§ **THE TASK**
Copy each of the following items word for word.

§ **DATA SHOWN**
□ □ □ □ □ □ □

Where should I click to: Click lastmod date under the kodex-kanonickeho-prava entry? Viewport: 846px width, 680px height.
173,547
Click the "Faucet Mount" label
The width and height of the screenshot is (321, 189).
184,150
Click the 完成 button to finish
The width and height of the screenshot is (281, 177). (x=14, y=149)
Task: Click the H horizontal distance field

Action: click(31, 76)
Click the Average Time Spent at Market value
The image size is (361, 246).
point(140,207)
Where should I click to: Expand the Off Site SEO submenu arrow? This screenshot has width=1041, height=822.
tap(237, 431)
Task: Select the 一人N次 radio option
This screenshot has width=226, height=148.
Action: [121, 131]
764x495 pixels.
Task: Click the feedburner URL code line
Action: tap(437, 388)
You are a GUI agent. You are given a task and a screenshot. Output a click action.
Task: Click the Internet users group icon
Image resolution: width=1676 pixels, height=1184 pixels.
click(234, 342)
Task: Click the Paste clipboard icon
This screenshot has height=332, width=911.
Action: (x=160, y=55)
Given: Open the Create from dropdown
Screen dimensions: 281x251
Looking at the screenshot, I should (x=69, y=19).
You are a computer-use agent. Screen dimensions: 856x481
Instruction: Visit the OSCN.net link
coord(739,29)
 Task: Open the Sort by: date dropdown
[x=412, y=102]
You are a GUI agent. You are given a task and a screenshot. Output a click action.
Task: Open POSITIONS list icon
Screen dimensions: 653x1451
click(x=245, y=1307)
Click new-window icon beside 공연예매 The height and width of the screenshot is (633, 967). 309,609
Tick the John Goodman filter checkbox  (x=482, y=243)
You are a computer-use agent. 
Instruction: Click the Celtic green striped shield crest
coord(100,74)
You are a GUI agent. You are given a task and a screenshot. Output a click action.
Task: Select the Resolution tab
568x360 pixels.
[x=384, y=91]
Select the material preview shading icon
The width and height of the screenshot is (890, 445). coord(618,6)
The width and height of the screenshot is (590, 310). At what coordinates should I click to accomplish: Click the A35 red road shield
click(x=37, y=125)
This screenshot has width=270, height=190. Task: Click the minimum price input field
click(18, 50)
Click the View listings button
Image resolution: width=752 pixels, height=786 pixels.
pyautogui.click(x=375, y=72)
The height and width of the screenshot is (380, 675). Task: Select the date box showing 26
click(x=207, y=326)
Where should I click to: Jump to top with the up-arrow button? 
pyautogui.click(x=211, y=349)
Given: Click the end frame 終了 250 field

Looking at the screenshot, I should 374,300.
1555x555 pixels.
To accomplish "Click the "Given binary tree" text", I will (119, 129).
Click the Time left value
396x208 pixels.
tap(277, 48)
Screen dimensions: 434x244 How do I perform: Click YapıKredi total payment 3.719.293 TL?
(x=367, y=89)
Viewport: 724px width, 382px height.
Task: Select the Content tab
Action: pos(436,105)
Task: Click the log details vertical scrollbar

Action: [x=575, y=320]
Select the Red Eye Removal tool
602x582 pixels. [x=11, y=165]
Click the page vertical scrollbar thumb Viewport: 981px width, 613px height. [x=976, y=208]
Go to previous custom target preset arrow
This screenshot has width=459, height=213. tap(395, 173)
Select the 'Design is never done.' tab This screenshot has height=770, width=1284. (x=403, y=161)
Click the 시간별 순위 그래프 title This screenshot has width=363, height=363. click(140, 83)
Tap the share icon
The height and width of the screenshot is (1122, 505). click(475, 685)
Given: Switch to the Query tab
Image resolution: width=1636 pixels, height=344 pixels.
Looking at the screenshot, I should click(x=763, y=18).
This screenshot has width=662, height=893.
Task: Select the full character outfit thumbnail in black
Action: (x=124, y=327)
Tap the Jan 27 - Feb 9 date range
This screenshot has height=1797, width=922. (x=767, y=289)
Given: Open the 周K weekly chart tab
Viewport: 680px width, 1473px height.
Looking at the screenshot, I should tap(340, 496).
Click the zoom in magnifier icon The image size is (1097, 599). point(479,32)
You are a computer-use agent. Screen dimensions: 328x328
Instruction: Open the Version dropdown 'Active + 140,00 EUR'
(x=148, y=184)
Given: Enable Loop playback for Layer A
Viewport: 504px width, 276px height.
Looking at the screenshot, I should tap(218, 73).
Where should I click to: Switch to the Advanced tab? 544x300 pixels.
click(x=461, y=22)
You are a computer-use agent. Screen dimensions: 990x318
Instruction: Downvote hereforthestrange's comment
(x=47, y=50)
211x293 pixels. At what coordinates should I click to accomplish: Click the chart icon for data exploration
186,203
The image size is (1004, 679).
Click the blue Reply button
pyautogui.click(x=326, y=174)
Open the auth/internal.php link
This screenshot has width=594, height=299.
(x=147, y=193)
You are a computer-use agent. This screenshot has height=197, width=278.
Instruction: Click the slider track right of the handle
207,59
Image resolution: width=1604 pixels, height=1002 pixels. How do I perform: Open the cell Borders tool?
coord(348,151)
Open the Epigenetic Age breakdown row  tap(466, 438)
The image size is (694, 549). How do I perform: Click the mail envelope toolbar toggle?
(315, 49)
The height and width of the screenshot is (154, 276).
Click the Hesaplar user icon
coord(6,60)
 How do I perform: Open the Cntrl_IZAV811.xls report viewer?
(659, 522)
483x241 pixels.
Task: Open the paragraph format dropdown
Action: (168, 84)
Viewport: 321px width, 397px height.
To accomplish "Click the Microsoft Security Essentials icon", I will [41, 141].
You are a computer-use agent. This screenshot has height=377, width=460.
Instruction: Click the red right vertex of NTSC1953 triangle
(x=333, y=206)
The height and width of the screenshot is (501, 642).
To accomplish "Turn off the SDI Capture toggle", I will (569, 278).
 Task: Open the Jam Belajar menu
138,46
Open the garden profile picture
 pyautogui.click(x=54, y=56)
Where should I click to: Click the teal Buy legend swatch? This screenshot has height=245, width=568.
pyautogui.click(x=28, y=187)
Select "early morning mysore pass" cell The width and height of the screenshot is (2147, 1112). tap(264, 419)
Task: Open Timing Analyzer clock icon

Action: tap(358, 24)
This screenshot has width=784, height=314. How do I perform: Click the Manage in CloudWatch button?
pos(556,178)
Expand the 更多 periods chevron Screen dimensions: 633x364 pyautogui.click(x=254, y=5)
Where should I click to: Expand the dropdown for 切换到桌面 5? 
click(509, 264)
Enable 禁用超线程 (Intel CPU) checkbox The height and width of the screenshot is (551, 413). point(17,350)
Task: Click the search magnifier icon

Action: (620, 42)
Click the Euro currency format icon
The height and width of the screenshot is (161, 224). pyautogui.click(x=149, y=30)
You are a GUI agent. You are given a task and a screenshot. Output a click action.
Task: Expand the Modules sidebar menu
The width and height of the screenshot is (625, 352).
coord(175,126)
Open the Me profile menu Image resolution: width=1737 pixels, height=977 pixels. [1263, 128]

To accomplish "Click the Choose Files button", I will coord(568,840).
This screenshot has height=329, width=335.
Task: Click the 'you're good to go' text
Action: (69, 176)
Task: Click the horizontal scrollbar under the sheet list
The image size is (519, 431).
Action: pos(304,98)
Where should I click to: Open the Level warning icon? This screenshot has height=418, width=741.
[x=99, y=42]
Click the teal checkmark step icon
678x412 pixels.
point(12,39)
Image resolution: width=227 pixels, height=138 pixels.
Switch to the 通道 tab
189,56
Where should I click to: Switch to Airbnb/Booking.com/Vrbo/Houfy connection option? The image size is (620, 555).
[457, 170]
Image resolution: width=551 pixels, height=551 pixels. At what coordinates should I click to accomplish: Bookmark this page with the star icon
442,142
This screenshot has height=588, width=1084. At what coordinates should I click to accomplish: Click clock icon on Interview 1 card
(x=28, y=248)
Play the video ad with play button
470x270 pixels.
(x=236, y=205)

□ □ □ □ □ □ □

§ **RESPONSE FOR THIS EXERCISE**
Where should I click to: Click lastmod date under the kodex-kanonickeho-prava entry? Viewport: 846px width, 680px height.
173,547
Click the "Faucet Mount" label
The width and height of the screenshot is (321, 189).
184,150
Click the 完成 button to finish
The width and height of the screenshot is (281, 177). (x=14, y=149)
Task: Click the H horizontal distance field

Action: click(31, 76)
Click the Average Time Spent at Market value
The image size is (361, 246).
point(140,207)
Where should I click to: Expand the Off Site SEO submenu arrow? This screenshot has width=1041, height=822.
tap(237, 431)
Task: Select the 一人N次 radio option
This screenshot has width=226, height=148.
Action: [121, 131]
764x495 pixels.
Task: Click the feedburner URL code line
Action: tap(437, 388)
You are a GUI agent. You are given a task and a screenshot. Output a click action.
Task: Click the Internet users group icon
Image resolution: width=1676 pixels, height=1184 pixels.
click(234, 342)
Task: Click the Paste clipboard icon
This screenshot has height=332, width=911.
Action: (x=160, y=55)
Given: Open the Create from dropdown
Screen dimensions: 281x251
Looking at the screenshot, I should (x=69, y=19).
You are a computer-use agent. Screen dimensions: 856x481
Instruction: Visit the OSCN.net link
coord(739,29)
 Task: Open the Sort by: date dropdown
[x=412, y=102]
You are a GUI agent. You are given a task and a screenshot. Output a click action.
Task: Open POSITIONS list icon
Screen dimensions: 653x1451
click(x=245, y=1307)
Click new-window icon beside 공연예매 The height and width of the screenshot is (633, 967). 309,609
Tick the John Goodman filter checkbox  (x=482, y=243)
You are a computer-use agent. 
Instruction: Click the Celtic green striped shield crest
coord(100,74)
You are a GUI agent. You are given a task and a screenshot. Output a click action.
Task: Select the Resolution tab
568x360 pixels.
[x=384, y=91]
Select the material preview shading icon
The width and height of the screenshot is (890, 445). coord(618,6)
The width and height of the screenshot is (590, 310). At what coordinates should I click to accomplish: Click the A35 red road shield
click(x=37, y=125)
This screenshot has width=270, height=190. Task: Click the minimum price input field
click(18, 50)
Click the View listings button
Image resolution: width=752 pixels, height=786 pixels.
pyautogui.click(x=375, y=72)
The height and width of the screenshot is (380, 675). Task: Select the date box showing 26
click(x=207, y=326)
Where should I click to: Jump to top with the up-arrow button? 
pyautogui.click(x=211, y=349)
Given: Click the end frame 終了 250 field

Looking at the screenshot, I should 374,300.
1555x555 pixels.
To accomplish "Click the "Given binary tree" text", I will (119, 129).
Click the Time left value
396x208 pixels.
tap(277, 48)
Screen dimensions: 434x244 How do I perform: Click YapıKredi total payment 3.719.293 TL?
(x=367, y=89)
Viewport: 724px width, 382px height.
Task: Select the Content tab
Action: pos(436,105)
Task: Click the log details vertical scrollbar

Action: [x=575, y=320]
Select the Red Eye Removal tool
602x582 pixels. [x=11, y=165]
Click the page vertical scrollbar thumb Viewport: 981px width, 613px height. [x=976, y=208]
Go to previous custom target preset arrow
This screenshot has width=459, height=213. tap(395, 173)
Select the 'Design is never done.' tab This screenshot has height=770, width=1284. (x=403, y=161)
Click the 시간별 순위 그래프 title This screenshot has width=363, height=363. click(140, 83)
Tap the share icon
The height and width of the screenshot is (1122, 505). click(475, 685)
Given: Switch to the Query tab
Image resolution: width=1636 pixels, height=344 pixels.
Looking at the screenshot, I should click(x=763, y=18).
This screenshot has width=662, height=893.
Task: Select the full character outfit thumbnail in black
Action: (x=124, y=327)
Tap the Jan 27 - Feb 9 date range
This screenshot has height=1797, width=922. (x=767, y=289)
Given: Open the 周K weekly chart tab
Viewport: 680px width, 1473px height.
Looking at the screenshot, I should tap(340, 496).
Click the zoom in magnifier icon The image size is (1097, 599). point(479,32)
You are a computer-use agent. Screen dimensions: 328x328
Instruction: Open the Version dropdown 'Active + 140,00 EUR'
(x=148, y=184)
Given: Enable Loop playback for Layer A
Viewport: 504px width, 276px height.
Looking at the screenshot, I should tap(218, 73).
Where should I click to: Switch to the Advanced tab? 544x300 pixels.
click(x=461, y=22)
You are a computer-use agent. Screen dimensions: 990x318
Instruction: Downvote hereforthestrange's comment
(x=47, y=50)
211x293 pixels. At what coordinates should I click to accomplish: Click the chart icon for data exploration
186,203
The image size is (1004, 679).
Click the blue Reply button
pyautogui.click(x=326, y=174)
Open the auth/internal.php link
This screenshot has width=594, height=299.
(x=147, y=193)
You are a computer-use agent. This screenshot has height=197, width=278.
Instruction: Click the slider track right of the handle
207,59
Image resolution: width=1604 pixels, height=1002 pixels. How do I perform: Open the cell Borders tool?
coord(348,151)
Open the Epigenetic Age breakdown row  tap(466, 438)
The image size is (694, 549). How do I perform: Click the mail envelope toolbar toggle?
(315, 49)
The height and width of the screenshot is (154, 276).
Click the Hesaplar user icon
coord(6,60)
 How do I perform: Open the Cntrl_IZAV811.xls report viewer?
(659, 522)
483x241 pixels.
Task: Open the paragraph format dropdown
Action: (168, 84)
Viewport: 321px width, 397px height.
To accomplish "Click the Microsoft Security Essentials icon", I will [41, 141].
You are a computer-use agent. This screenshot has height=377, width=460.
Instruction: Click the red right vertex of NTSC1953 triangle
(x=333, y=206)
The height and width of the screenshot is (501, 642).
To accomplish "Turn off the SDI Capture toggle", I will (569, 278).
 Task: Open the Jam Belajar menu
138,46
Open the garden profile picture
 pyautogui.click(x=54, y=56)
Where should I click to: Click the teal Buy legend swatch? This screenshot has height=245, width=568.
pyautogui.click(x=28, y=187)
Select "early morning mysore pass" cell The width and height of the screenshot is (2147, 1112). tap(264, 419)
Task: Open Timing Analyzer clock icon

Action: tap(358, 24)
This screenshot has width=784, height=314. How do I perform: Click the Manage in CloudWatch button?
pos(556,178)
Expand the 更多 periods chevron Screen dimensions: 633x364 pyautogui.click(x=254, y=5)
Where should I click to: Expand the dropdown for 切换到桌面 5? 
click(509, 264)
Enable 禁用超线程 (Intel CPU) checkbox The height and width of the screenshot is (551, 413). point(17,350)
Task: Click the search magnifier icon

Action: (620, 42)
Click the Euro currency format icon
The height and width of the screenshot is (161, 224). pyautogui.click(x=149, y=30)
You are a GUI agent. You are given a task and a screenshot. Output a click action.
Task: Expand the Modules sidebar menu
The width and height of the screenshot is (625, 352).
coord(175,126)
Open the Me profile menu Image resolution: width=1737 pixels, height=977 pixels. [1263, 128]

To accomplish "Click the Choose Files button", I will coord(568,840).
This screenshot has height=329, width=335.
Task: Click the 'you're good to go' text
Action: (69, 176)
Task: Click the horizontal scrollbar under the sheet list
The image size is (519, 431).
Action: pos(304,98)
Where should I click to: Open the Level warning icon? This screenshot has height=418, width=741.
[x=99, y=42]
Click the teal checkmark step icon
678x412 pixels.
point(12,39)
Image resolution: width=227 pixels, height=138 pixels.
Switch to the 通道 tab
189,56
Where should I click to: Switch to Airbnb/Booking.com/Vrbo/Houfy connection option? The image size is (620, 555).
[457, 170]
Image resolution: width=551 pixels, height=551 pixels. At what coordinates should I click to accomplish: Bookmark this page with the star icon
442,142
This screenshot has height=588, width=1084. At what coordinates should I click to accomplish: Click clock icon on Interview 1 card
(x=28, y=248)
Play the video ad with play button
470x270 pixels.
(x=236, y=205)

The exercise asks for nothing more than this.